Altogether, you can see why no one can just give you a cut and dry answer as to whether this would be fair use. If this went to court, the court would weigh all four factors together and somehow add them up to a judgement. I've seen cases where three factors went towards fair use but the remaining factor was so strong in the copyright holder's favor that the judge ruled it copyright infringement nevertheless. (Commonly this happens in a highly creative work like a poem, musical work, play, etc, where the creative element is so strongly that borrowing even a few lines amounts to appropriating the heart of the work.)

But altogether, my own sense is that it is pretty clear fair use, if you are teaching at an educational institution, if students in the class are purchasing the textbook for class use (or otherwise getting access to it in an legal way, such as via the publisher's web site), and you use passwords or other means to restrict usage of the quiz site to currently enrolled students.

The only questionable element for me would be that you are using ALL of the quiz questions in the textbook, which is a substantial portion of the entire work. If you restricted use of the quizzes to those the class is currently studying, or the chapters that are on the current test, or similar, that might help in that regard.
posted by flug at 2:24 PM on April 3

If you're in higher ed (can't speak about K-12, sorry) and your campus library has an Open Educational Resources librarian, copyright unit, or even just a subject librarian for your area, set up a consultation with them. Librarians are used to answering this question from a practical, not-legal-advice perspective and providing alternatives tailored to your course. For example, Open Stax out of Rice has a vetted search for Creative Commons-licensed things like quiz banks and homework.

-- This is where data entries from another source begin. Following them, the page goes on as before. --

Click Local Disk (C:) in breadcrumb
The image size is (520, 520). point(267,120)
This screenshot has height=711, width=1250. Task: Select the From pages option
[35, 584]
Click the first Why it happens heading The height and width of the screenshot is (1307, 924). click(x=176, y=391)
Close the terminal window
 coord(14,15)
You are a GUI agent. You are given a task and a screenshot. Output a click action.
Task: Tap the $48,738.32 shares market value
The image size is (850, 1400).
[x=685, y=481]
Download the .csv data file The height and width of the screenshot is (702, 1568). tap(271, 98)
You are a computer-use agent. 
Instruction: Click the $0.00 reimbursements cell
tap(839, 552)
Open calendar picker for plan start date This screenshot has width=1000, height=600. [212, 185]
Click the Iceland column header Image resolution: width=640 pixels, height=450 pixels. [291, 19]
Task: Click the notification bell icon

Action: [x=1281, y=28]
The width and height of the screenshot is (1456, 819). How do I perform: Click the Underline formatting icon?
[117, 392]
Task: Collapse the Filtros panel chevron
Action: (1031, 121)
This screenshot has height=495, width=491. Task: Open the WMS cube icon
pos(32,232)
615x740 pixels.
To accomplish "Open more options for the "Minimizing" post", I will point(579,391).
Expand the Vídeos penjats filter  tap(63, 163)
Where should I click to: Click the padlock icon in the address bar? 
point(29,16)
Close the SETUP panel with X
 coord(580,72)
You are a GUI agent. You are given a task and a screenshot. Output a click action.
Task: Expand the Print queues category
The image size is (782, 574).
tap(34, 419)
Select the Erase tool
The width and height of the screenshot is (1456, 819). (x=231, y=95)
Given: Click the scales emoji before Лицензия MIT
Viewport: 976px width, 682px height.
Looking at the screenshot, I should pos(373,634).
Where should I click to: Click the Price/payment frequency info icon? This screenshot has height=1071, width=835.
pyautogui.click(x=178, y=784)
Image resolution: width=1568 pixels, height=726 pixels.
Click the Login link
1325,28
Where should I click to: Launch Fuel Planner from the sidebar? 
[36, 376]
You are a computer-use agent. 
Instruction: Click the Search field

As a subject librarian, I get this question all the time so I have a conservative answer that I'll put in an email ("No, that doesn't sound legal as described. Let's chat further about options") and a pragmatic answer that I won't. So would an OER or reserves library worker.
posted by librarylis at 8:43 PM on April 3 [1 favorite]

I would just give them the link to the book. Then an email or something with page/question numbers for them to answer.

I'm not sure I see for what reason you would propose having them download the book and run a program to scrape the questions as an alternative to doing it yourself.

Here's a a book (link). Please answer the following questions:
* p30 Q 4
* p80 Q 1-3
* p99 Q 7

Why bother?
posted by zengargoyle at 2:48 AM on April 6

« Older Oldest depictions of rude gestures   |   What's the best program for figuring out how many... Newer »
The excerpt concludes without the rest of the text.